The preliminary hearing for the six defendants accused of participating in the murder and cover-up of the death of 26-year-old Korey Kauffman resumed Tuesday, but testimony from the witnesses was put to the side as the court tried to resolve allegations of wrongdoing by the Stanislaus County District Attorney’s Office.
The defense attorneys in the case have accused the prosecution of witness tampering and misconduct after lead investigator Kirk Bunch spoke to a witness in between her two days of testimony.
The Stanislaus County District Attorney’s case puts forth the claim that defense attorney and one-time district attorney candidate Frank Carson, enraged over a series of thefts from his Turlock property, was the mastermind behind a plan to catch one of the thieves and send a message to all the others. Their case claims Carson orchestrated a criminal conspiracy that ultimately led to the death of Kauffman on March 31, 2012, and that thereafter the defendants worked to hide the death from authorities and thwart any investigation. In addition to Carson, the district attorney has accused his wife, Georgia DeFilippo, Turlock brothers and Pop N’ Cork owners Baljit Athwal and Daljit Atwal, and former California Highway Patrol Officer Walter Wells with murder. CHP Officers Scott McFarlane, Eduardo Quintanar, and Carson’s stepdaughter Christina DeFilippo have all been charged with being accessories after the fact and conspiracy. McFarlane and Quintanar are not part of the preliminary hearing, nor is Robert Lee Woody, who was arrested in March 2014 and charged with Kauffman’s murder.
On March 30, 2012, Kauffman left the home of his friend Michael Cooley on Lander Avenue and headed over to a property on Ninth Street in Turlock. Investigators have said Kauffman was going to a home that belonged to Carson with the intention of stealing some irrigation pipes.
The prosecution had called Linda Burns to testify about her encounters with Frank Carson when she found him searching her car for stolen property. Burns is Cooley’s sister and was at the home the day Kauffman disappeared. She testified she had looked through a pair of binoculars and saw two older white males moving around on Carson’s property and that they appeared to be hiding.
The night after Burns’ first day of testimony, Bunch received a call from Eula Keyes, who said she was concerned about Burns and asked the investigator to call her. Bunch testified Tuesday he called Burns to check on her well-being and that he told her that he “didn’t want to talk about her testimony or what had happened in court.”
Bunch said he didn’t record the conversation, which lasted no longer than two minutes, because he “had no intention of interviewing” Burns.
Bunch testified he was concerned for Burns’ well-being because she had told him she was fearful of Carson and she believed she was being followed. During the course of the investigation, Bunch said he learned Carson had received a tracking device from a private investigator.
Bunch testified Tuesday that he started his conversation with Burns by asking her what was going on, and with that prompt, she began crying and going into a narrative about testifying.
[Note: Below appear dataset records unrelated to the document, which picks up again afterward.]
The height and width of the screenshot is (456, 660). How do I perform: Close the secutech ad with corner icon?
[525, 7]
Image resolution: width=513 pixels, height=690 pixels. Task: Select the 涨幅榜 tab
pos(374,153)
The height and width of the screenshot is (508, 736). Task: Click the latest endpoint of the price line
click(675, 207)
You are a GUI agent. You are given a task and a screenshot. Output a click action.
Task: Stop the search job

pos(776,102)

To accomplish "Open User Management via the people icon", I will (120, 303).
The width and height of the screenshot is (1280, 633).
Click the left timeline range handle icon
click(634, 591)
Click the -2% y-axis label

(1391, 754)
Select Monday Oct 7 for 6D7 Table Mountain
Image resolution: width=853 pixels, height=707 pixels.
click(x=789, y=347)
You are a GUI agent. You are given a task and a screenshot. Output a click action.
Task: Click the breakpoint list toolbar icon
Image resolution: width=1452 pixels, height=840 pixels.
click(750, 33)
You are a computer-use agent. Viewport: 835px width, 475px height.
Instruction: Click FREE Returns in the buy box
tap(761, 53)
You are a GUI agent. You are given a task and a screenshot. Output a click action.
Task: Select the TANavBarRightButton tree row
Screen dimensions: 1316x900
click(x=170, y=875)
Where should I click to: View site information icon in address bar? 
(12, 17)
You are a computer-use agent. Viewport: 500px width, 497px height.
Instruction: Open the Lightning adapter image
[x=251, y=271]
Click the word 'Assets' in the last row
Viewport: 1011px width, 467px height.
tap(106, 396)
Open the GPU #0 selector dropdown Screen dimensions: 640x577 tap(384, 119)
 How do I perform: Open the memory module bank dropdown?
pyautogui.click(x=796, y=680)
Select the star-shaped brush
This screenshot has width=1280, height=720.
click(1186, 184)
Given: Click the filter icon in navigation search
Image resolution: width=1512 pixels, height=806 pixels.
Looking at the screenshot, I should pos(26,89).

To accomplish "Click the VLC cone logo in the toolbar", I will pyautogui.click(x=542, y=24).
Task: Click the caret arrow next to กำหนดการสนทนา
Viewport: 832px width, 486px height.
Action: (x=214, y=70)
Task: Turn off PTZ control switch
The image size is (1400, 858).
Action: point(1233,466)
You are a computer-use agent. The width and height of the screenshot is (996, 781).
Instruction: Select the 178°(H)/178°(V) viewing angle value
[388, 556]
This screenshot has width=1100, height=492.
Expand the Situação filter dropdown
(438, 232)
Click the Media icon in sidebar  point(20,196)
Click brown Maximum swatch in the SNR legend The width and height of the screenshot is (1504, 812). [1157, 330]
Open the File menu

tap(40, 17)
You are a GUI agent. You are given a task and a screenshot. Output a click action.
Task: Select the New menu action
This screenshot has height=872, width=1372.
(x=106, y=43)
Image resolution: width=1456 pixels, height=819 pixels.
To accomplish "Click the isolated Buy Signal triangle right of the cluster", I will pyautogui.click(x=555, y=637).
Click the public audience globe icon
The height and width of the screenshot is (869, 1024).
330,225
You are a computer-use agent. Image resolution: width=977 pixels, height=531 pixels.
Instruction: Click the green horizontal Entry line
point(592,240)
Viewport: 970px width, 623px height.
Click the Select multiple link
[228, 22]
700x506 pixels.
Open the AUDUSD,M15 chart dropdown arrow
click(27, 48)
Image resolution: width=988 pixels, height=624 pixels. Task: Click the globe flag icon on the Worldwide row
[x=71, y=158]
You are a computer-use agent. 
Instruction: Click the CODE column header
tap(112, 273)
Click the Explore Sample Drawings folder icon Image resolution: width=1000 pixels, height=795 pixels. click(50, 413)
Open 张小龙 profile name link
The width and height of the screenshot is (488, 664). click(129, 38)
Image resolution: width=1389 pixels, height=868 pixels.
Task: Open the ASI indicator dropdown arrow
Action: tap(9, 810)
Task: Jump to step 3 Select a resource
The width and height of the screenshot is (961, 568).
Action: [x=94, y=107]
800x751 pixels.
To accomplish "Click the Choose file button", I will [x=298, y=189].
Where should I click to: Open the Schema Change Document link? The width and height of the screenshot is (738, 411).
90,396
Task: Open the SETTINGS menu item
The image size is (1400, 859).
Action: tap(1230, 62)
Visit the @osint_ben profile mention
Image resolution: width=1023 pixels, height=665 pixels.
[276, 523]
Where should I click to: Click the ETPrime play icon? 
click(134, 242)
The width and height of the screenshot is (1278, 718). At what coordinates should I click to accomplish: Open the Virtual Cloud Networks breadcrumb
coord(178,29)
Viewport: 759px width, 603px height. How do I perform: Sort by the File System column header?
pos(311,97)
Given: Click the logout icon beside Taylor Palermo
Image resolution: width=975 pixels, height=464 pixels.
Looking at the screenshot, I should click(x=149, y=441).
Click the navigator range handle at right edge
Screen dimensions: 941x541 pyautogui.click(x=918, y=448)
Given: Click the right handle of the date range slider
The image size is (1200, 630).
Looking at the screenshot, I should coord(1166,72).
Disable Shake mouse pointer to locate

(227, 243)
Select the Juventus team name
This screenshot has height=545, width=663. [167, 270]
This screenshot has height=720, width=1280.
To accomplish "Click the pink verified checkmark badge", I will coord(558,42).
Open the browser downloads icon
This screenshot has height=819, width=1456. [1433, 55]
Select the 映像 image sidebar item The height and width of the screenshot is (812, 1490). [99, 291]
Bunch said he interrupted her to tell her to stop talking, but that she “is very unique in that she won’t take a breath.”
Bunch said he again told Burns they couldn’t talk about her testimony and he said all the attorneys would have to be notified of their contact, which made her cry again. The prosecution gave the defense attorneys in the case a report completed by Bunch about the incident the morning after the conversation.
The defense attorneys became suspicious about the conversation when on the witness stand Burns mentioned the irrigation pipes on Carson’s property. She had never mentioned anything about irrigation pipes in any of her previous interviews with investigators.
The day’s proceedings ended before Judge Barbara Zuniga could render a decision on the matter and whether or not Burns’ testimony will remain on the record or be stricken. The preliminary hearing will resume today.